Of course all intentional communities have their troubles and conflicts. The Temple of the People was no different. Ivey documents the various challenges and internal struggles among members. Initially the community was organized along socialistic lines, but this plan did not work, and eventually opportunities for private ownership of land and proceeds were devised to keep the community functioning. Similarly, there were conflicts about leadership, messages from the Masters, and the overall direction of the community. In each case compromises were made, directions were changed, or, in some cases, individual members left the community.

The last chapter traces how a few of the children living in the community grew to become world-renowned scientists and engineers. George Russell Harrison taught at various schools, including Stanford University and Massachusetts Institute of Technology, won prestigious awards, and had numerous patents. Russell and Sigurd Varian developed early radar systems that were essential parts of the Allied defense in World War II. For all these figures, the Theosophical principles learned at the Temple were applied practically and became the basis of their successful engineering careers.

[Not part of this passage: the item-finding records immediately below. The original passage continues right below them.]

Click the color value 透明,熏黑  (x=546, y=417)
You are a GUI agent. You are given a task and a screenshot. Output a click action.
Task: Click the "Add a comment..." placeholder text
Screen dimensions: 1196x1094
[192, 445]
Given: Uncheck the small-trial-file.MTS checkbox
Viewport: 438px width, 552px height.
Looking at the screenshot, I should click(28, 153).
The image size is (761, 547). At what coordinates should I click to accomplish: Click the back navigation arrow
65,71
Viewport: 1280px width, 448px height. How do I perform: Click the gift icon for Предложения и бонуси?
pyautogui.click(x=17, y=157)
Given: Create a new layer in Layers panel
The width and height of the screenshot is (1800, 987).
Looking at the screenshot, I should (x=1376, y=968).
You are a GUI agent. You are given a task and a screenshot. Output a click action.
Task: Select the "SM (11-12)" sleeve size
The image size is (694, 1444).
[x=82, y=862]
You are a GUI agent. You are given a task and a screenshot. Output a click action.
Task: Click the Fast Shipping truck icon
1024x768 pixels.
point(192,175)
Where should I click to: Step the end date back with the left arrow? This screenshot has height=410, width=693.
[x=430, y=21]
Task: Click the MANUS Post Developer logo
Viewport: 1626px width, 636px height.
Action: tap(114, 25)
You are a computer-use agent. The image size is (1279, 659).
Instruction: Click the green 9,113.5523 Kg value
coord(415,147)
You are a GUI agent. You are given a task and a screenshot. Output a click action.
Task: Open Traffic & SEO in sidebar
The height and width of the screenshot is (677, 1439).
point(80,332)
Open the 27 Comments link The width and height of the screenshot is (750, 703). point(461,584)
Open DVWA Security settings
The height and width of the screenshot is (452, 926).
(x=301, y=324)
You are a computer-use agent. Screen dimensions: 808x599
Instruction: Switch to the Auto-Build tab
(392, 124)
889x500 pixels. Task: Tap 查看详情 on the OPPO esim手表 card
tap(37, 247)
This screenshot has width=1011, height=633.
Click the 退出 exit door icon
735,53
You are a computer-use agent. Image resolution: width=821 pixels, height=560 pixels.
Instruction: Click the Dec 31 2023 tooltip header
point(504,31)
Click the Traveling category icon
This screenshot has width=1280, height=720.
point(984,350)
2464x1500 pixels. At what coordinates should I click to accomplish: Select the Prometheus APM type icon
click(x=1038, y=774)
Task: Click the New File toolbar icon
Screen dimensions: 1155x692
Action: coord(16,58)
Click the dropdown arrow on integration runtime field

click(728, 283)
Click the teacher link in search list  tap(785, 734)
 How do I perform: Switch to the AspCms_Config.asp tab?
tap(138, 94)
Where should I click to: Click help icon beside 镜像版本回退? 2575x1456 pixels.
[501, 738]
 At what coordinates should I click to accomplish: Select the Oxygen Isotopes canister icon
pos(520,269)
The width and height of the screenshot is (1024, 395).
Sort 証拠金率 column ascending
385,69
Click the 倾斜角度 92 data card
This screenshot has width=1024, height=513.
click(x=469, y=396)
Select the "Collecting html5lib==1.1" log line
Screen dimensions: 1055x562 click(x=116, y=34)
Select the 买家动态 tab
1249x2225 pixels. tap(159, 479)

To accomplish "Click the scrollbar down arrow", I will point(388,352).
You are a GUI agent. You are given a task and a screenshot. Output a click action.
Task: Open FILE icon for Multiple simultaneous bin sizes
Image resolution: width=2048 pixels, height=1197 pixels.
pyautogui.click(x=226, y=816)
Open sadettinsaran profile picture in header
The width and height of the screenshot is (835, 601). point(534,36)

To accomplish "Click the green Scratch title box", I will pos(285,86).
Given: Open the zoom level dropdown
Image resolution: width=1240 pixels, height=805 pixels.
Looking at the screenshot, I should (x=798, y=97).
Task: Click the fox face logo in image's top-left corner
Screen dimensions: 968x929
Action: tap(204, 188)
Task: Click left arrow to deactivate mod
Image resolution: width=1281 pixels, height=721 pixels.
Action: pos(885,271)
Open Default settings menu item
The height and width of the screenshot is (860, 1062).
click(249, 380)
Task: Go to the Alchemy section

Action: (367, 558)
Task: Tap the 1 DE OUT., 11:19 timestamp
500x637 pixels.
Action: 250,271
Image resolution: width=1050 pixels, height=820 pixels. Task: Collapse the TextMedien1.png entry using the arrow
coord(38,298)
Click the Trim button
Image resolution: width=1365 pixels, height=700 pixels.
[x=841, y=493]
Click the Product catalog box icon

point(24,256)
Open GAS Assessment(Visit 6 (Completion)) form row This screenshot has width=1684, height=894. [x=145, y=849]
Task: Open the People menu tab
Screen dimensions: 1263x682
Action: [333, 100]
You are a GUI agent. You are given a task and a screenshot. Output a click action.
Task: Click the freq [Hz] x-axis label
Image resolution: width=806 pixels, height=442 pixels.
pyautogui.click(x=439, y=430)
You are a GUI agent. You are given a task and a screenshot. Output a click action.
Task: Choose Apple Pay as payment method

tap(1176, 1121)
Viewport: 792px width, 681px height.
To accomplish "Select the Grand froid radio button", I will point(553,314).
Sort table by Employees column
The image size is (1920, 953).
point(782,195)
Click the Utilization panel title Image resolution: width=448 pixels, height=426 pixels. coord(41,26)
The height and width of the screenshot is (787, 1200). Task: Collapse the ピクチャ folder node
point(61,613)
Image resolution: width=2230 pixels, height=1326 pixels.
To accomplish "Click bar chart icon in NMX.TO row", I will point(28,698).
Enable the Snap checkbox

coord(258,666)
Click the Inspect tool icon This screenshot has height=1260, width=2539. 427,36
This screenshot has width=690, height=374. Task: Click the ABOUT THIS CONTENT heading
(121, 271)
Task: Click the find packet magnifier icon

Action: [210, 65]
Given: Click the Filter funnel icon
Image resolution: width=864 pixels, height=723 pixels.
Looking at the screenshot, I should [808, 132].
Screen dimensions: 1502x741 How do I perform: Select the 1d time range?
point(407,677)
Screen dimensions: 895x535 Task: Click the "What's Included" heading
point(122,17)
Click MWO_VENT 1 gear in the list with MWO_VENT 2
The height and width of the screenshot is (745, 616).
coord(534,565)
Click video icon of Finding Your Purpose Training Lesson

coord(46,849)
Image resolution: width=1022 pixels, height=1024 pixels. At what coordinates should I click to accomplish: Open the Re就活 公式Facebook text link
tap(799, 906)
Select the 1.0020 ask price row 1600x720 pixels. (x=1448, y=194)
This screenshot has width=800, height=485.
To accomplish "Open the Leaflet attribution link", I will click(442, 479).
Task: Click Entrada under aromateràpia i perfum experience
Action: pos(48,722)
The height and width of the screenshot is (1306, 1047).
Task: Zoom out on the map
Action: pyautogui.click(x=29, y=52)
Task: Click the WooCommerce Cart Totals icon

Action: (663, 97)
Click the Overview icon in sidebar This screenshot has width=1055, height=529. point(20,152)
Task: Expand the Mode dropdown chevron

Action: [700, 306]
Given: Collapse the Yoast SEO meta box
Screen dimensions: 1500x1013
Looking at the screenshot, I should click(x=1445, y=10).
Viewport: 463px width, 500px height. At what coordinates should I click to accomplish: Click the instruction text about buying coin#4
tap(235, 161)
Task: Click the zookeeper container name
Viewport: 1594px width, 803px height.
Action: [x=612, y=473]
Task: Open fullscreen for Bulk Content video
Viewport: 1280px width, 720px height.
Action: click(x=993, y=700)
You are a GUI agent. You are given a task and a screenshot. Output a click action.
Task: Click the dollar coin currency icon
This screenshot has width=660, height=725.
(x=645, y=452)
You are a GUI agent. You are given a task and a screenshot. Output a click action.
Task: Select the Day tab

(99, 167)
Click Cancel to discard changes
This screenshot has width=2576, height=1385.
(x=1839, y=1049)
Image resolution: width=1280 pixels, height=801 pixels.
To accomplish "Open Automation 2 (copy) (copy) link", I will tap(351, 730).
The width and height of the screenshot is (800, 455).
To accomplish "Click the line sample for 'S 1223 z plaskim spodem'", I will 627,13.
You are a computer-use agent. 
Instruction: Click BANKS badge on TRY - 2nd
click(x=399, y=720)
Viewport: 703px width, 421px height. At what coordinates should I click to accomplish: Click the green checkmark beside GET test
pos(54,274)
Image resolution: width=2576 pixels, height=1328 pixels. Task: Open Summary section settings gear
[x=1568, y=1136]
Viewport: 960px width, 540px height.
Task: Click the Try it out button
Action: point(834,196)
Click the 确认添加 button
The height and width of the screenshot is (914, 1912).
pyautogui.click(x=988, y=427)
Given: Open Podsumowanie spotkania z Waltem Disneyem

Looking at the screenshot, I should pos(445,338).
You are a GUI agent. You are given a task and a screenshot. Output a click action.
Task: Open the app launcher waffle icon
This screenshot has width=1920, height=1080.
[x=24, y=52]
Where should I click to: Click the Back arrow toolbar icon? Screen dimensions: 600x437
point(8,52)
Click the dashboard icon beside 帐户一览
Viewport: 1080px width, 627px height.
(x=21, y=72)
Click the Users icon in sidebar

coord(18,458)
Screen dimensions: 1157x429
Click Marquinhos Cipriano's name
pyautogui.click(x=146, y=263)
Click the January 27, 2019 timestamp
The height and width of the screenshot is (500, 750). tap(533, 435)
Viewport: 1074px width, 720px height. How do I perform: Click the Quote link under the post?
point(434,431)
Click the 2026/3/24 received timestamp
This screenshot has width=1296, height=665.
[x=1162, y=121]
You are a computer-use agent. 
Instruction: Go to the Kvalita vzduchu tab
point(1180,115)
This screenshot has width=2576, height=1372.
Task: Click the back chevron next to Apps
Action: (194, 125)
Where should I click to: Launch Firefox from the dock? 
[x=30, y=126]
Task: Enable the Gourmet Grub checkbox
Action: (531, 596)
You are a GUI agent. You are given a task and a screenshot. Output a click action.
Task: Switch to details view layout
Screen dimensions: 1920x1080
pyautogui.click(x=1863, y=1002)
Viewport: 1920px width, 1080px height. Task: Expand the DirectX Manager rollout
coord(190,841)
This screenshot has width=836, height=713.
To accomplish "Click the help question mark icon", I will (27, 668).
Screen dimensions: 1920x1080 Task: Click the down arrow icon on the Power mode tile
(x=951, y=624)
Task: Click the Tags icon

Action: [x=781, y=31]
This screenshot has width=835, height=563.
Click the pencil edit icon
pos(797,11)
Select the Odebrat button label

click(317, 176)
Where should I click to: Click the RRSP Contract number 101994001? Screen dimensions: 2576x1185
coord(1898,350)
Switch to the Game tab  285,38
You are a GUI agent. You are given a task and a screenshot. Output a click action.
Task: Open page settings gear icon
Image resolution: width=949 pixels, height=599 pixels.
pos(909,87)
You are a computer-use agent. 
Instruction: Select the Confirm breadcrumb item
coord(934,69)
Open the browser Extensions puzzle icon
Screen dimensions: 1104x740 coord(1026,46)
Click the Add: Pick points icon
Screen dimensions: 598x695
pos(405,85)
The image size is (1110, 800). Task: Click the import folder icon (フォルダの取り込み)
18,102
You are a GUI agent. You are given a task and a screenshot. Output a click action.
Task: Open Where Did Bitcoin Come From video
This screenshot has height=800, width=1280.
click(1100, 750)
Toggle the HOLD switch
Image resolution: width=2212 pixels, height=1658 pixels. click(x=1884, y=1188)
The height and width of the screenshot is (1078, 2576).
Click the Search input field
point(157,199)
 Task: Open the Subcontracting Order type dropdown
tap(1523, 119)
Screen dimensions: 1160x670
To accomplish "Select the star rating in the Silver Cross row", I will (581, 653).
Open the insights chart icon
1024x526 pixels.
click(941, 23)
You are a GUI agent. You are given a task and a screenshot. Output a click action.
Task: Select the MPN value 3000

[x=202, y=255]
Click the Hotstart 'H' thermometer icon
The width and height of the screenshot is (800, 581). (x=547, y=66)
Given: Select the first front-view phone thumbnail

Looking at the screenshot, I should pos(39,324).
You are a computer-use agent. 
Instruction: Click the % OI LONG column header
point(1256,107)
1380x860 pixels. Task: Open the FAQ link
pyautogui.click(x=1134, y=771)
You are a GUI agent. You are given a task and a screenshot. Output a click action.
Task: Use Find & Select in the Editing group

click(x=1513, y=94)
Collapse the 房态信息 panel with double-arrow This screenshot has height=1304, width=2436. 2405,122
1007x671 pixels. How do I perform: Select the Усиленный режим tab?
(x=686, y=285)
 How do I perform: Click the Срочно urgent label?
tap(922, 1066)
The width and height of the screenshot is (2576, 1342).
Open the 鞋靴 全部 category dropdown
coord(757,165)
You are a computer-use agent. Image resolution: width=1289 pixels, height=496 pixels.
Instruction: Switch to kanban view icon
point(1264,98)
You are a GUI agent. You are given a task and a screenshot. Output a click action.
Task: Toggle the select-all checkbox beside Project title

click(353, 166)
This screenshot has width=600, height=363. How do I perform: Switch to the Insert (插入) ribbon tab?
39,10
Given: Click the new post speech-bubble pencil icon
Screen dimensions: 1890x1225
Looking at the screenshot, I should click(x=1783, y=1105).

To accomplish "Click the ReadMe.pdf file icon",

Radiance from Halcyon is an excellent historical account of one utopian community that applied practically the principles of Theosophy as they understood them. It gives rich details of both highs and lows in the utopian experiment, all without losing the human dimension that made the community so attractive and enduring. Anyone interested in the history of intentional communities, the history of Theosophy in America, or how one group of people interpreted and implemented Theosophical principles will find Ivey's narrative both thought-provoking and instructive.

John L. Crow

John L. Crow is a Ph.D. candidate in American religious history at Florida State University. Currently he is writing his dissertation, which focuses on how Theosophists lived Theosophy and understood the cosmos and its relationship to their bodies during the early twentieth century.